Auroch (Bull No 18) Hall of Bulls Lascaux.jpg

The enormous Re'em

In tomorrow's daf yomi there is a rare and welcome break from the detailed discussions of the laws of sacrifices. It addresses the רימא, the re'em, an animal of enormous size.  How, the Talmud wonders, did it survive the Great Flood of Noah? One possibility is that it fled to Israel, where, according to some, the waters of the flood did not reach. But there were other opinions that the Flood even reached Israel. In that case, how did the re'em survive? It could not have hid in Israel and it would have been too big to fit inside the Ark. Rabbi Yannai had an answer:

זבחים קיג, ב

 א"ר ינאי גוריות הכניסו בתיבה והאמר רבה בר בר חנה לדידי חזי לי אורזילא דרימא בת יומא והוי כהר תבור והר תבור כמה הויא ארבעין פרסי משכא דצואריה תלתא פרסי מרבעתא דרישא פרסא ופלגא רמא כבא וסכר ירדנא א"ר יוחנן ראשו הכניסו לתיבה והאמר מר מרבעתא דרישא פרסא ופלגא אלא ראש חוטמו הכניסו לתיבה

Rabbi Yannai says: They brought re'em cubs into the ark, and they survived the flood. [The Gemara asks:] But doesn’t Rabba bar bar Chana say: I have seen a day-old offspring of the reima, and it was as large as Mount Tabor. And how large is Mount Tabor? It is forty parasangs. And the length of the cub’s neck was three parasangs, and the place where its head rests, i.e., its neck, was a parasang and a half. When it cast its feces, it dammed up the Jordan river. [So even the cub would have been too large for the ark.] Rabbi Yoḥanan says: They brought only the head of the cub into the ark, while its body remained outside. The Gemara asks: But didn't Rabba bar bar Chana say that the size of the place where its head rests was a parasang and a half? [Consequently, even its head alone would not fit into the ark.] Rather, they brought the edge, of its nose into the ark, so that it might breathe. 

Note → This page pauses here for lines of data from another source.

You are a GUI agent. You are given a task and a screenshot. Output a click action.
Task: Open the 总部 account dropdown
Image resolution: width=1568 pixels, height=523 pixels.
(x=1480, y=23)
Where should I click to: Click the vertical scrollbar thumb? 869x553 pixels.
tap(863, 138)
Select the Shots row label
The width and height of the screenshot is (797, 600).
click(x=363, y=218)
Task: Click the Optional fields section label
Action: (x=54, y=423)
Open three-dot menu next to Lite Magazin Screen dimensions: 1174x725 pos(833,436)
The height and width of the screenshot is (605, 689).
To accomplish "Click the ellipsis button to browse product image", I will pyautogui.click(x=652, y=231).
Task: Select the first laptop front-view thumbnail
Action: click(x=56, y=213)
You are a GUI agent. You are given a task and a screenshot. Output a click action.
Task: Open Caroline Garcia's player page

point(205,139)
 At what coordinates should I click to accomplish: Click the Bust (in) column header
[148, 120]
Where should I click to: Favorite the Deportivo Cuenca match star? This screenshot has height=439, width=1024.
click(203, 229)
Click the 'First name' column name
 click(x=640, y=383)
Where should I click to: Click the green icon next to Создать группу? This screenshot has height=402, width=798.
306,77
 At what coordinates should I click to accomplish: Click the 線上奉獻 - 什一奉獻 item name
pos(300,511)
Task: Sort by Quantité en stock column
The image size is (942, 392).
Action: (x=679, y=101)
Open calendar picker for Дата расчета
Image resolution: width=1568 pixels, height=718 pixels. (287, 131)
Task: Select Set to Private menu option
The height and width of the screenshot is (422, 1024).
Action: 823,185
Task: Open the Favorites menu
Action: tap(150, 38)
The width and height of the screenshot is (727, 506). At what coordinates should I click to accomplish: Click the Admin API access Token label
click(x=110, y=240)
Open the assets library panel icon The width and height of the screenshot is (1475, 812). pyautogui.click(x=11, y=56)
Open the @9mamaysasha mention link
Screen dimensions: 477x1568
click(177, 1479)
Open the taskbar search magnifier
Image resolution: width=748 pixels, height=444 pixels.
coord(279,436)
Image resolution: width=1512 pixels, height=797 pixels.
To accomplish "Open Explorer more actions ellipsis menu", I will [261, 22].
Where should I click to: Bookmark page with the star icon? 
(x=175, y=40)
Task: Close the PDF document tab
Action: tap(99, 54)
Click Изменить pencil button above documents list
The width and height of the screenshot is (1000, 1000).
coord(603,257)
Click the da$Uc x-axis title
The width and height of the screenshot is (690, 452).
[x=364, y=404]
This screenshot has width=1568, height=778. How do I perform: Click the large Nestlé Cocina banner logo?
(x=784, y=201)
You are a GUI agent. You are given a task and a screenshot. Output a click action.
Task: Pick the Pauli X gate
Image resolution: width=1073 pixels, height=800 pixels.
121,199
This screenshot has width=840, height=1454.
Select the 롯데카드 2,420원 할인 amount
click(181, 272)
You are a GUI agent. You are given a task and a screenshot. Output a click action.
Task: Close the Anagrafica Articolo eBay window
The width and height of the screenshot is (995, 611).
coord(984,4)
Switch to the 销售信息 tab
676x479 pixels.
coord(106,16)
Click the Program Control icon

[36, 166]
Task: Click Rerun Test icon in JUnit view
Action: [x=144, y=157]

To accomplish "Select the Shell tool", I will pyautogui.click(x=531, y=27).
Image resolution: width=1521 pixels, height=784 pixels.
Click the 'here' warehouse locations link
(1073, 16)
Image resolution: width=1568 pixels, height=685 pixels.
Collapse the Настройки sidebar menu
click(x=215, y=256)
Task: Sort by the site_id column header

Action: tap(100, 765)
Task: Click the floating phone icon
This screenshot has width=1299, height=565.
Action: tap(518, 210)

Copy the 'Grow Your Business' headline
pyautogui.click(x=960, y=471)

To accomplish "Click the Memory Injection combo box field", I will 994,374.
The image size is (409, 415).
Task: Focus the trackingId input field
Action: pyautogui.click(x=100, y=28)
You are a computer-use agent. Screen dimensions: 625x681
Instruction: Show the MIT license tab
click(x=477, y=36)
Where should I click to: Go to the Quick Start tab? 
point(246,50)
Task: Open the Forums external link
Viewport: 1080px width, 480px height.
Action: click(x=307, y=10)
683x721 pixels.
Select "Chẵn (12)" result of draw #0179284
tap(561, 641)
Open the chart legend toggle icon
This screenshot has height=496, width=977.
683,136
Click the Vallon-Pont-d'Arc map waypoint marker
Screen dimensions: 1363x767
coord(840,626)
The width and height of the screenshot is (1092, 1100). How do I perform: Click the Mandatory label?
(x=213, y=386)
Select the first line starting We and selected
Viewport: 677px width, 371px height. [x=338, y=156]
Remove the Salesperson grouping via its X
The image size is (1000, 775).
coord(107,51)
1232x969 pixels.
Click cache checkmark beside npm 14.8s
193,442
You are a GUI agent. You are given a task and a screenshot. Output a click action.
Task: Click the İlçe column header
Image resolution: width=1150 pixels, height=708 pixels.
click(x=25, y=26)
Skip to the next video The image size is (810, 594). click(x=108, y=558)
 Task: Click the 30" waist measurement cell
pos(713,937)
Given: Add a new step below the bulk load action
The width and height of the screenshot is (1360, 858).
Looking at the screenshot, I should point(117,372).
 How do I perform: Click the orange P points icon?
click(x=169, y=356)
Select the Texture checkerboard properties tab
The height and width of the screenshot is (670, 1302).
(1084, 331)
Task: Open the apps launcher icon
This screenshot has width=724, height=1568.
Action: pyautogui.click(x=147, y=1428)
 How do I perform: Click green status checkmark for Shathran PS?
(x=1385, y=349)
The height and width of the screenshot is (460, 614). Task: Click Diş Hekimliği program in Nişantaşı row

Just what might be the identity of this mysterious, enormous animal?  Let's take a look. But first some background.

The re'em in the Bible

The word ראם, re'em appears several times in the Hebrew Bible. Here, for example, is a verse from Deuteronomy (33:17) which describes the offspring of Joseph.

דברים לג: יז

בְּכ֨וֹר שׁוֹר֜וֹ הָדָ֣ר ל֗וֹ וְקַרְנֵ֤י רְאֵם֙ קַרְנָ֔יו בָּהֶ֗ם עַמִּ֛ים יְנַגַּ֥ח יַחְדָּ֖ו אַפְסֵי־אָ֑רֶץ וְהֵם֙ רִבְב֣וֹת אֶפְרַ֔יִם וְהֵ֖ם אַלְפֵ֥י מְנַשֶּֽׁה׃

Like a firstling bull in his majesty, He has horns like the horns of the re'em; With them he gores the peoples, The ends of the earth one and all. These are the myriads of Ephraim, Those are the thousands of Manasseh. 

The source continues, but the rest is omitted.